In the course Raspberry Pi Full Stack, which was published in 2015, I opted for Minibian instead of Raspbian. At the time, Minibian was the best option for a minimal headless operating system, that was still based on Debian (as is Raspbian).
One of the components of the web application that we build in this course is the uwsgi application server. In order to automatically start uwsgi when the Raspberry Pi boots, I used upstart, another popular and well tested choice at the time.
A few years later, the Raspberry Pi release a “Lite” version of Raspbian. This is now very similar in terms of RAM and disk footprint to Minibian. As a result, there is not a good reason to opt for Minibian instead of Rasbian Lite. At the time I am writing this, Raspbian Stretch Lite is available.
In this article, I provide a script so that students can use systemd instead of upstart to autostart uwsgi.
I think that the process is probably easier than what you had to do with upstart, so this switch is an additional bonus.
Here we go…
At this point, I assume that you have Raspbian Stretch Lite, you are logged on as root, and you have already installed and configured uwsgi to control your Flask application.
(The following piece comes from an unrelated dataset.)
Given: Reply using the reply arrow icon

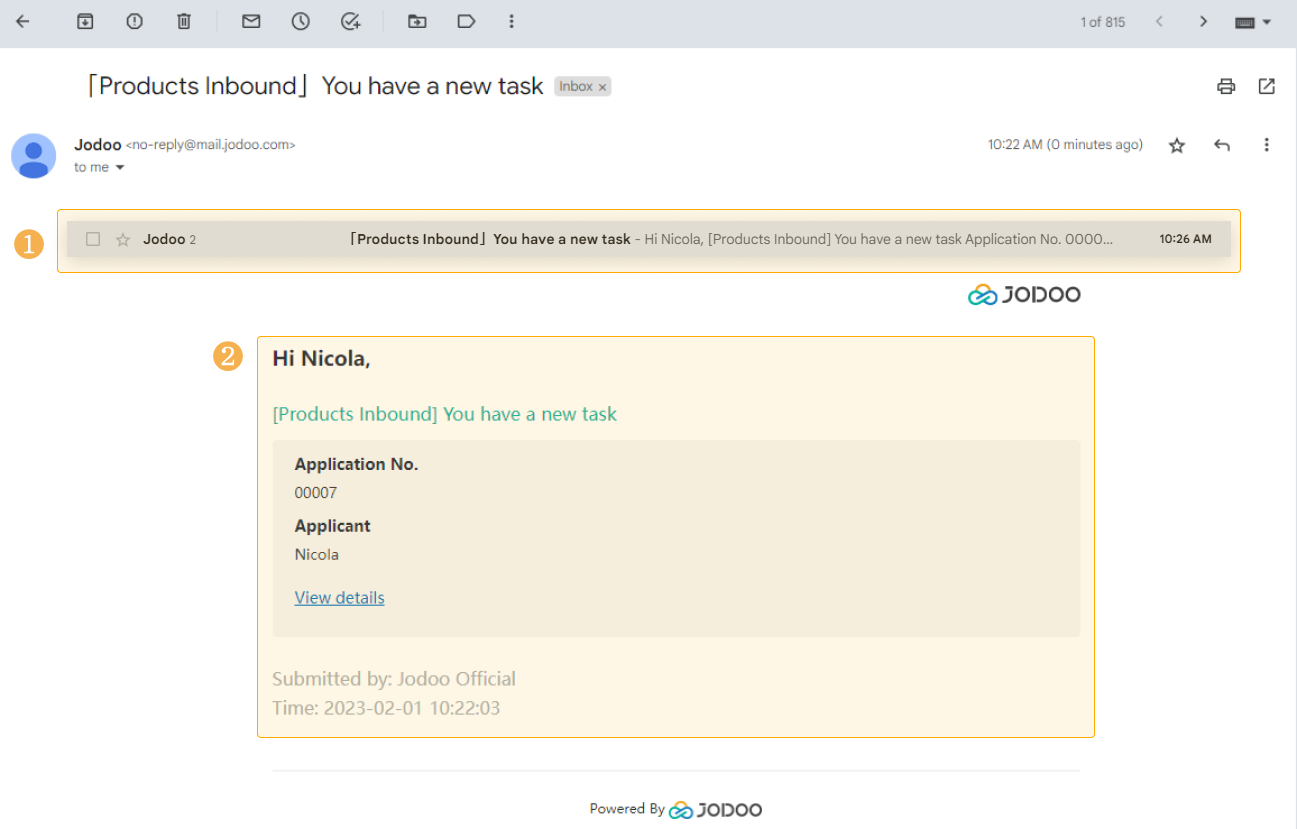Looking at the screenshot, I should pyautogui.click(x=1222, y=145).
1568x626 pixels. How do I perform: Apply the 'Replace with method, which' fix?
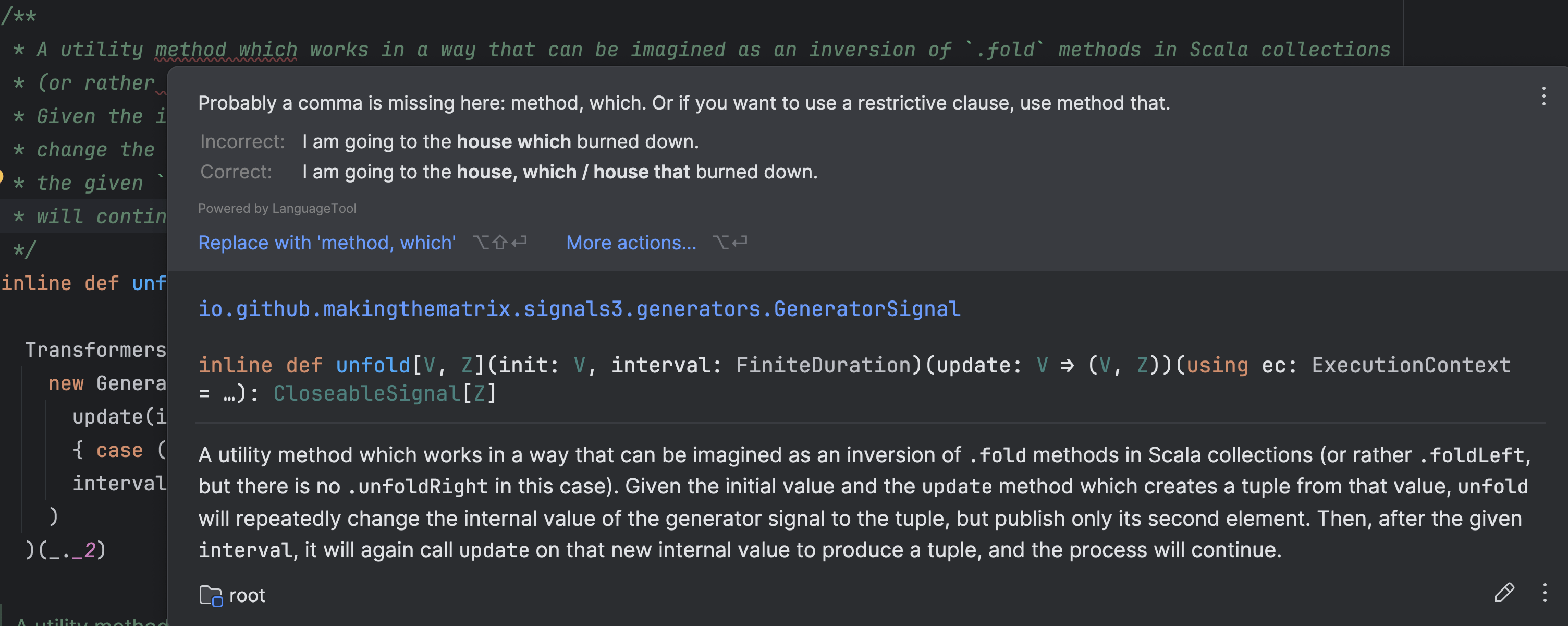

Continue from this point:
1. Continue from the application directory /var/www/lab_app, and as root.
2. Create the systemd configuration file: (lab_app) root@RPIFS-v2:/var/www/lab_app# vim /etc/systemd/system/emperor.uwsgi.service
Add this content in this file:
[Unit]
Description=uWSGI Emperor
After=syslog.target
[Service]
ExecStart=/var/www/lab_app/bin/uwsgi –ini /var/www/lab_app/lab_app_uwsgi.ini
# Requires systemd version 211 or newer
RuntimeDirectory=uwsgi
Restart=always
KillSignal=SIGQUIT
Type=notify
StandardError=syslog
NotifyAccess=all
[Install]
WantedBy=multi-user.target
3. Start the service: (lab_app) root@RPIFS-v2:/var/www/lab_app# systemctl start emperor.uwsgi.service
4. Check the service status: (lab_app) root@RPIFS-v2:/var/www/lab_app# systemctl status emperor.uwsgi.service
You should get this response
emperor.uwsgi.service – uWSGI Emperor
Loaded: loaded (/etc/systemd/system/emperor.uwsgi.service; disabled; vendor preset: enabled)
Active: active (running) since Wed 2018-01-31 06:04:51 UTC; 1min 21s ago
Main PID: 22250 (uwsgi)
Status: “uWSGI is ready”
CGroup: /system.slice/emperor.uwsgi.service
└─22250 /var/www/lab_app/bin/uwsgi –ini /var/www/lab_app/lab_app_uwsgi.ini
Jan 31 06:04:49 RPIFS-v2 systemd[1]: Starting uWSGI Emperor…
Jan 31 06:04:49 RPIFS-v2 uwsgi[22250]: [uWSGI] getting INI configuration from /var/www/lab_app/lab_app_uwsgi.ini
Jan 31 06:04:51 RPIFS-v2 systemd[1]: Started uWSGI Emperor.
5. Check in the browser: http://192.168.111.42/ (replace with the actual IP address of your Raspberry Pi)
You should see “Hello World”
6. At the moment, you have only started the uwsgi service but not set it to start automatically when the RPi restarts. To do this, do this:
root@RPIFS-v2:/home/pi# systemctl enable emperor.uwsgi.service
You should see this response:
Created symlink /etc/systemd/system/multi-user.target.wants/emperor.uwsgi.service → /etc/systemd/system/emperor.uwsgi.service.
7. Restart the RPi and check with the browser.: root@raspberrypi:/var/www/lab_app# reboot
8. Wait for a minute. Then refresh your browser. Can you still see “Hello World”?
If the page loads succesfuly, then congradulations, you have setup systemd to automatically start uwsgi at bootup!